The US government is urging SAP owners to urgently patch and fix their application environments after a new report warned of mass exploitation.
The Cybersecurity and Infrastructure Security Agency (CISA) urged SAP businesses to prioritize reviewing the Onapsis report. It said affected customers could be exposed to data theft, financial fraud, ransomware and disruption of mission critical operations and processes.
Onapsis claimed to have discovered over 300 successful exploitation attempts in the course of its research alone, related to six known vulnerabilities and one critical configuration issue.

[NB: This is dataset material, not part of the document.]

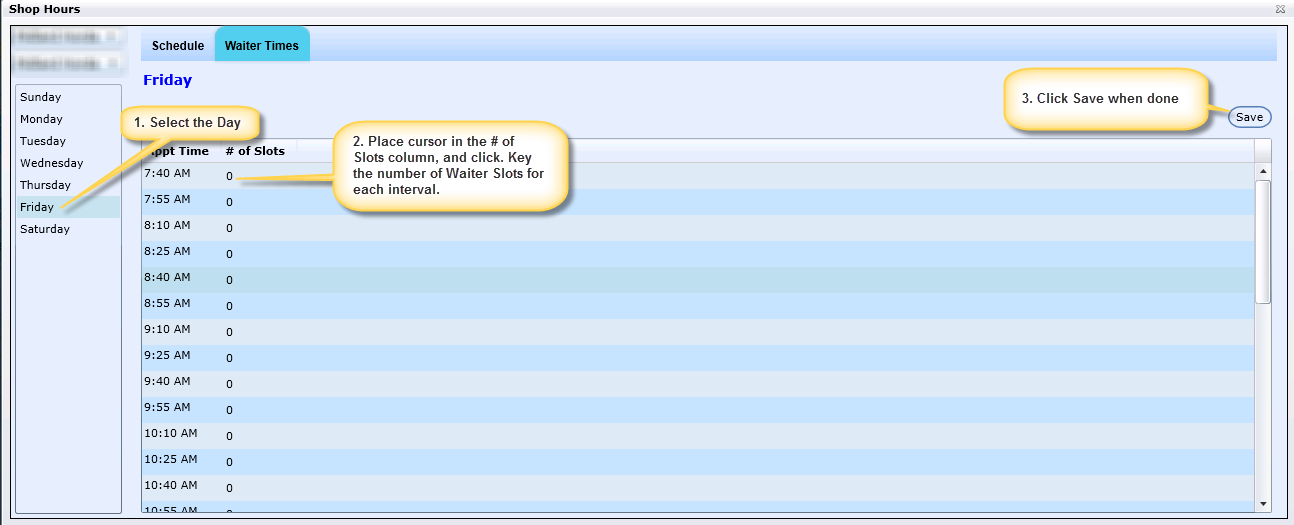Viewport: 1294px width, 525px height.
Task: Choose Tuesday from the day list
Action: click(x=43, y=141)
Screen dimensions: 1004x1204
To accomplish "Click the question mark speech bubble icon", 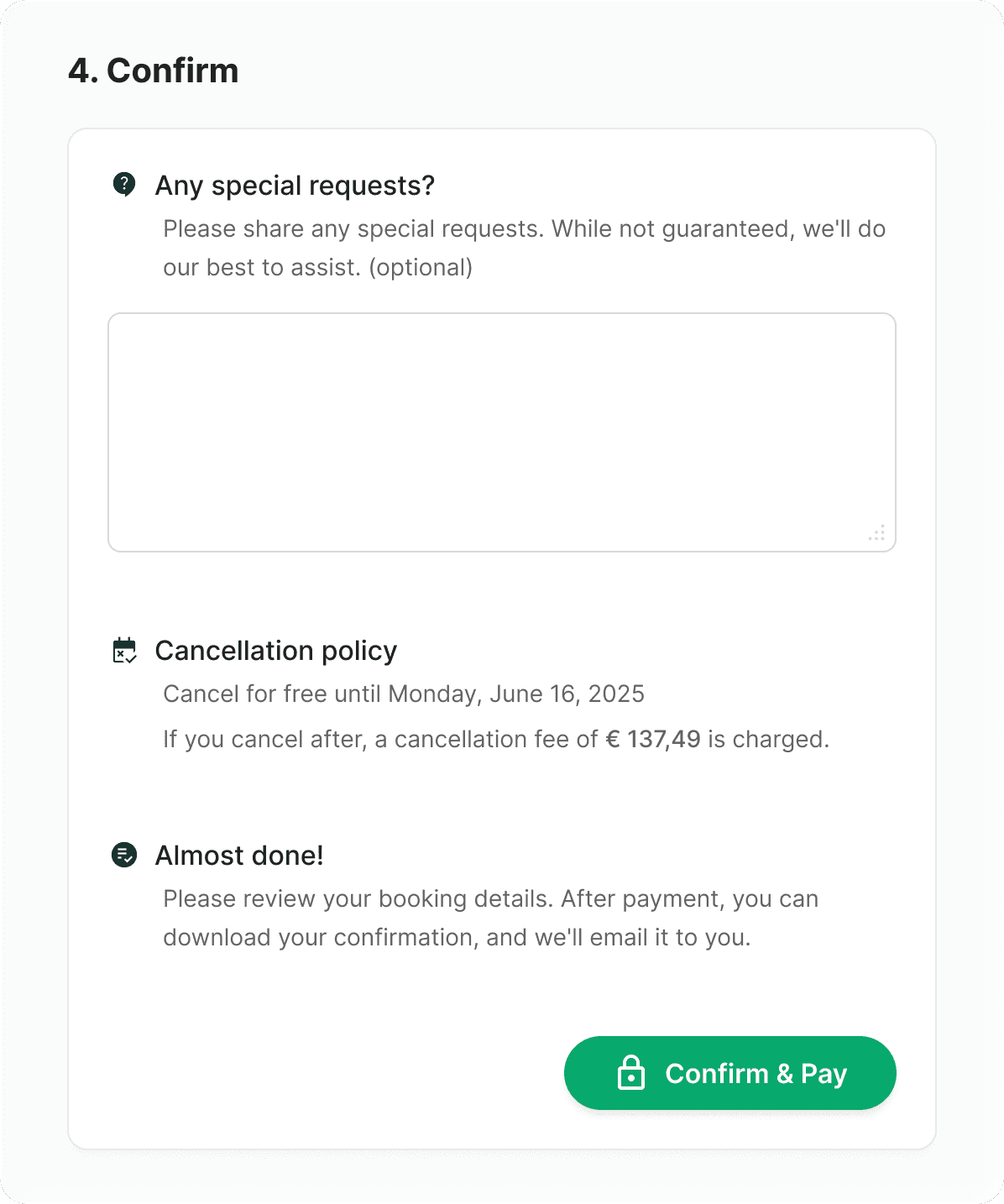I will point(124,184).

Although two of these bugs were from last year, one dated back to 2018, two were patched in 2016 and one was fixed all the way back in 2010.
The report also warned that attackers are quick to jump on newly discovered vulnerabilities, weaponizing exploits in less than 72 hours from the time patches are released and compromising new SAP apps in IaaS environments in under three hours.

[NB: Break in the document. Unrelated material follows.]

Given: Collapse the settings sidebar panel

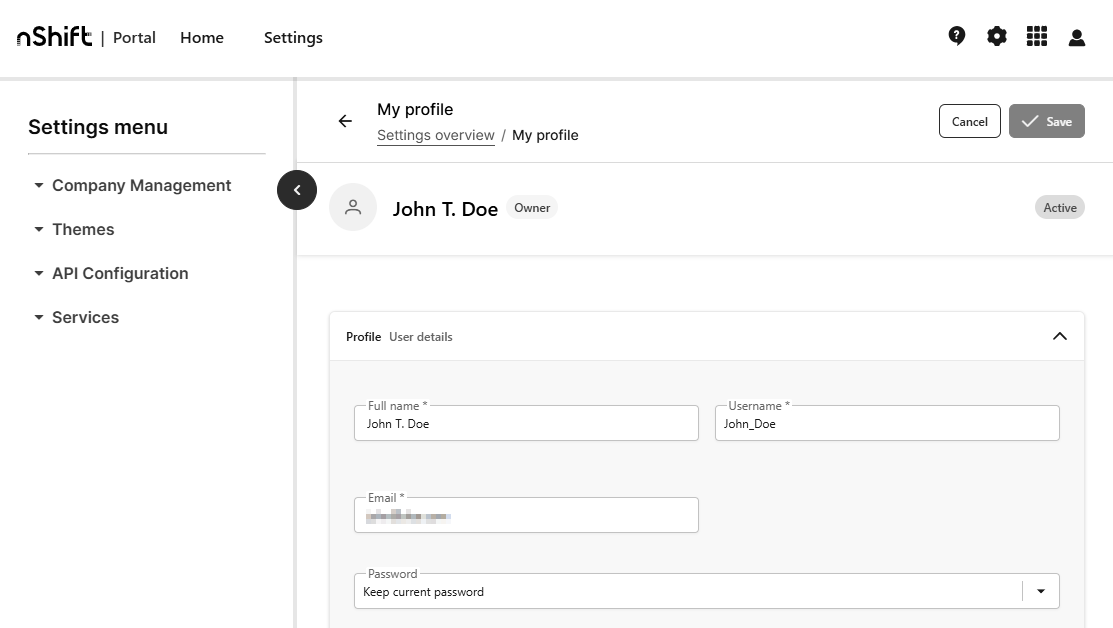Looking at the screenshot, I should point(297,190).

“The evidence clearly shows that cyber criminals are actively targeting and exploiting unprotected SAP applications with automated and sophisticated attacks. This research also validates that the threat actors have both the means and expertise to identify and exploit unprotected SAP systems and are highly motivated to do so,” the report noted.

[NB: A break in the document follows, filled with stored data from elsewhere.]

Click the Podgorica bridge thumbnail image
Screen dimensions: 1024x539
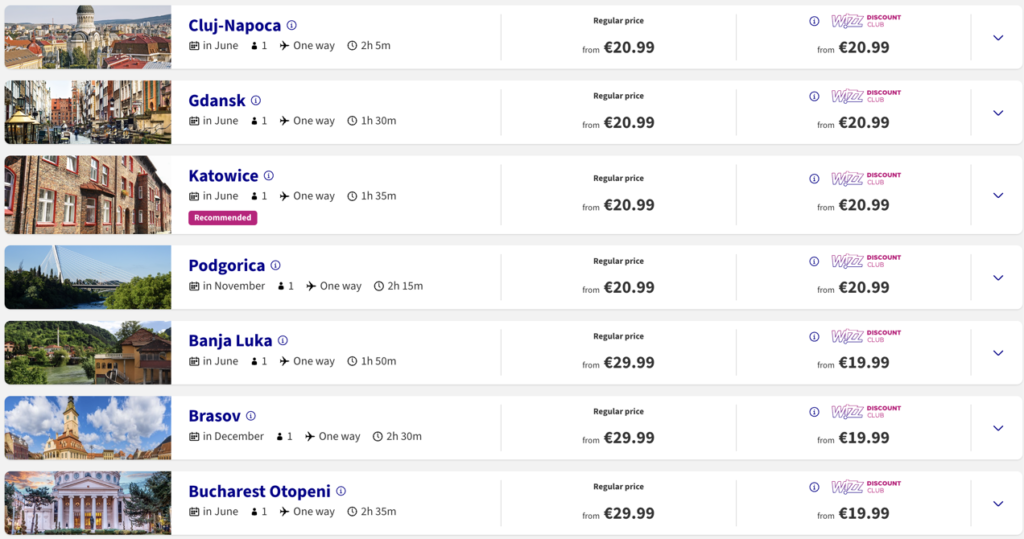[88, 277]
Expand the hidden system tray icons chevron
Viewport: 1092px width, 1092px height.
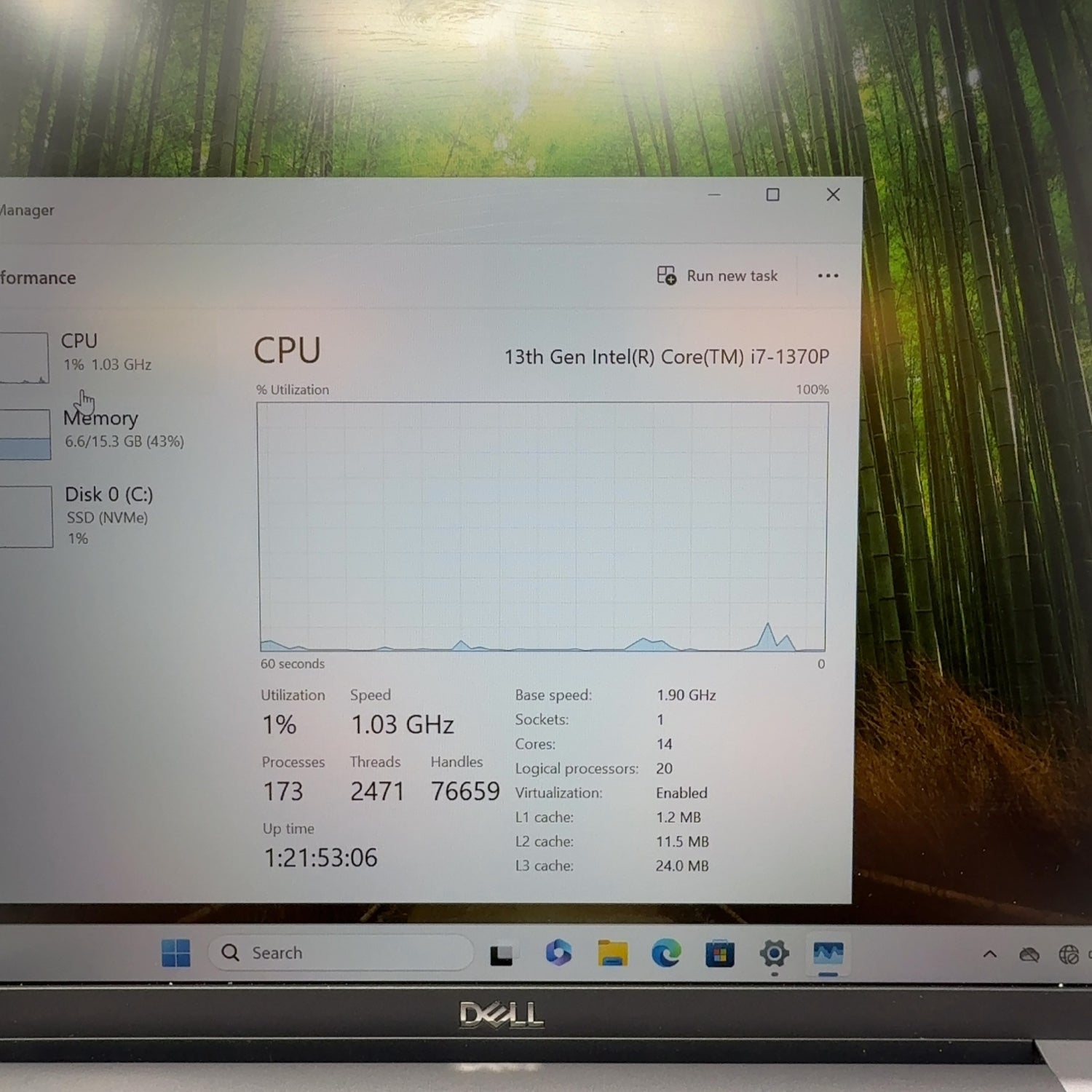989,954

“Onapsis researchers found reconnaissance, initial access, persistence, privilege escalation, evasion and command and control of SAP systems, including financial, human capital management and supply chain applications.”
Beyond vulnerability exploits, the researchers also discovered brute-forcing of high-privilege SAP user accounts, and attempts at chaining vulnerabilities to achieve privilege escalation for OS-level access, which could grant attackers access to wider corporate systems.
SAP is used by over 400,000 organizations worldwide, including 92% of the Forbes Global 2000, 18 of the world’s top 20 vaccine-makers, and over 1000 government, NATO and military entities.
"Despite patches being available for months and even years, attackers are still finding and exploiting unpatched SAP systems,” said Tenable research engineering manager, Scott Caveza.
“This serves as a reminder to administrators of sensitive data and applications that applying patches, mitigations, or workarounds are paramount to thwarting malicious actors looking to exploit well known vulnerabilities."